A game of Ball Relay

 Line up the four teams from the starting line to the finish line. Space the teams out so they have to toss the ball between them.
 At the signal each team begins throwing and catching the ball to see which team can have their ball pass the line first.

History
The sport can be played indoors in swimming pools or outside on beaches, in the same way that you get pool lifeguards and beach lifeguards. Life saving sport is one of few sports that has a humanitarian purpose: to train better life savers and life guards.

The ILS advises that 'lifesaving sport was primarily intended to encourage lifesavers to develop, maintain and improve the essential physical and mental skills needed to save lives in the aquatic environment.'  The sport consists of a series of competition disciplines intended 'to further develop and demonstrate lifesaving skills, fitness and motivation'.

The World Governing body for life saving sport is the ILS. Each nation within has a national governing body. In some nations (including the United Kingdom, Australia and New Zealand) there are numerous governing bodies affiliated to the ILS. This is often due to various components of life saving within a nation being focused on by separate organisations. (e.g. Royal Life Saving Society focusing mainly on pool safety and Surf Life Saving Association focusing on beach safety.)  Every two years the ILS organises the Lifesaving World Championships, called 'Rescue' Series.

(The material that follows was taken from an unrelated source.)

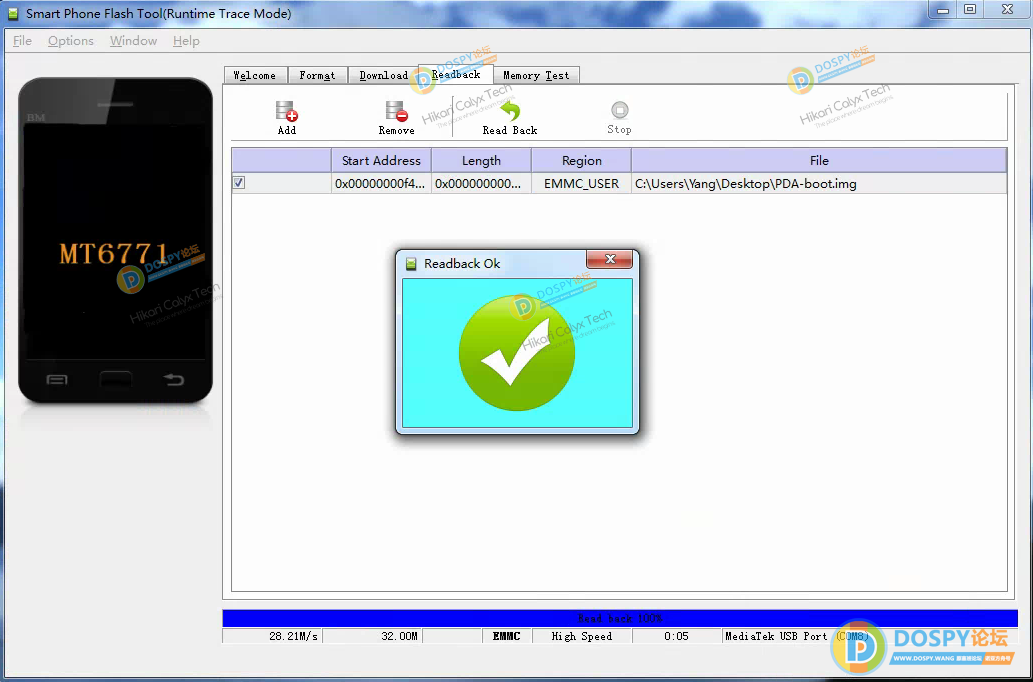Switch to the Download tab
This screenshot has height=682, width=1033.
pos(383,75)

Competitive lifesaving is carried out widely in the UK, with clubs including Leeds Phoenix Lifesaving, Belfast Olympia Lifesaving club, Blyth Lifesaving club and Crawley Town LSC. Competitions at university level are organised through BULSCA.  Lifesaving has progressed significantly becoming a modern and widely known sport and occupation.

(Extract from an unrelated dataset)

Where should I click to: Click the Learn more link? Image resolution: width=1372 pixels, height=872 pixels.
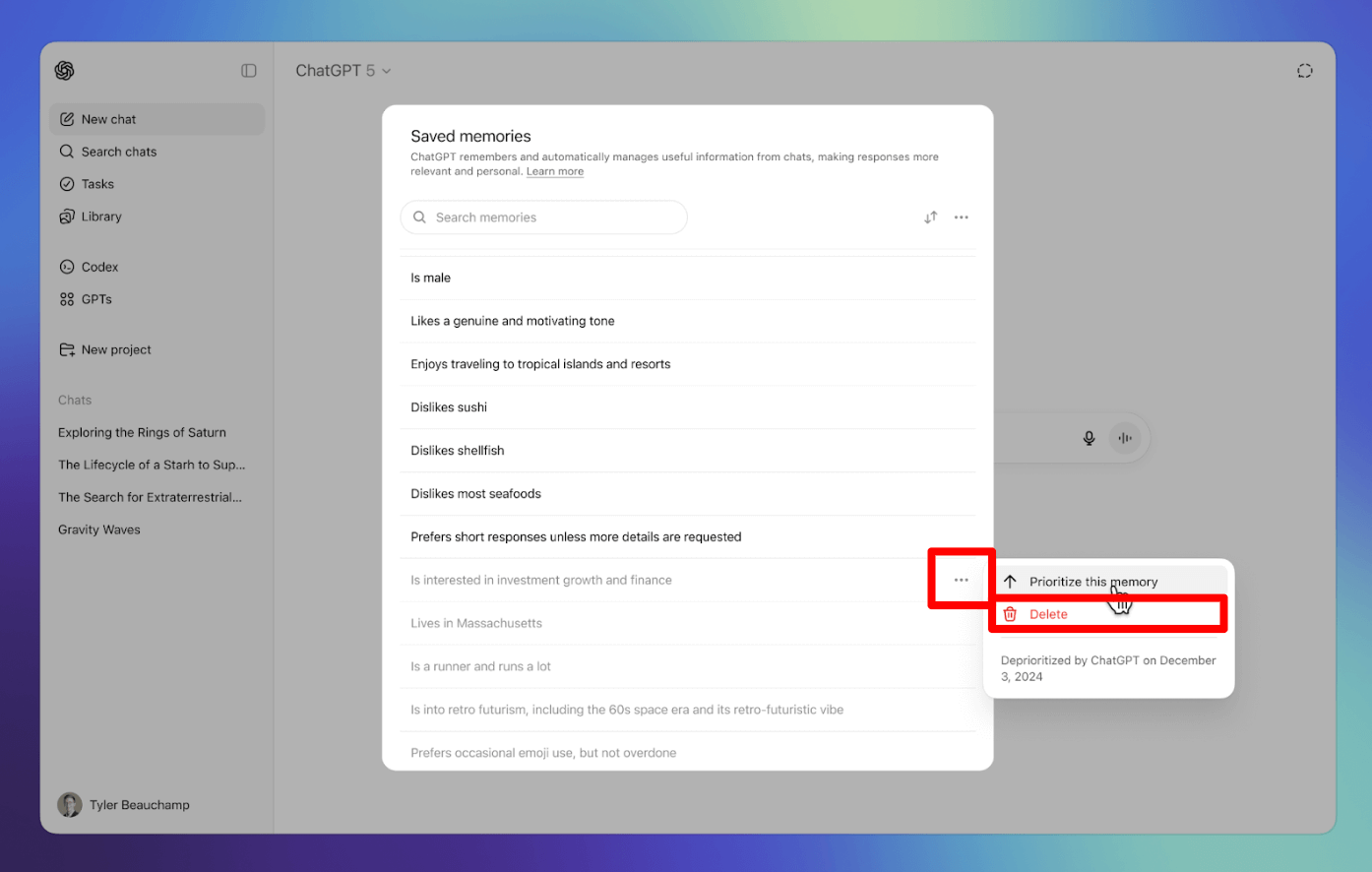(555, 171)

Lifesaving is an official discipline of the World Games, the Games with all the sports, recognized by the IOC but not yet in the Olympic program.

Governing body

The International Life Saving Federation (ILS) was established on 27 March 1910 in Paris, France. The ILS is primarily known as the world authority and head in the global effort to "prevent drowning and regroups national life saving organisations/federations aiming at improving water safety, water rescue, lifesaving and lifeguarding and lifesaving sport"

Competitions
 World Life Saving Championships
 Lifesaving at the World Games

See also
 Lifesaving
 Surf lifesaving
 List of world records in lifesaving

References

External links
 Lifesaving World Championships 2020
 International Life Saving Federation (ILS)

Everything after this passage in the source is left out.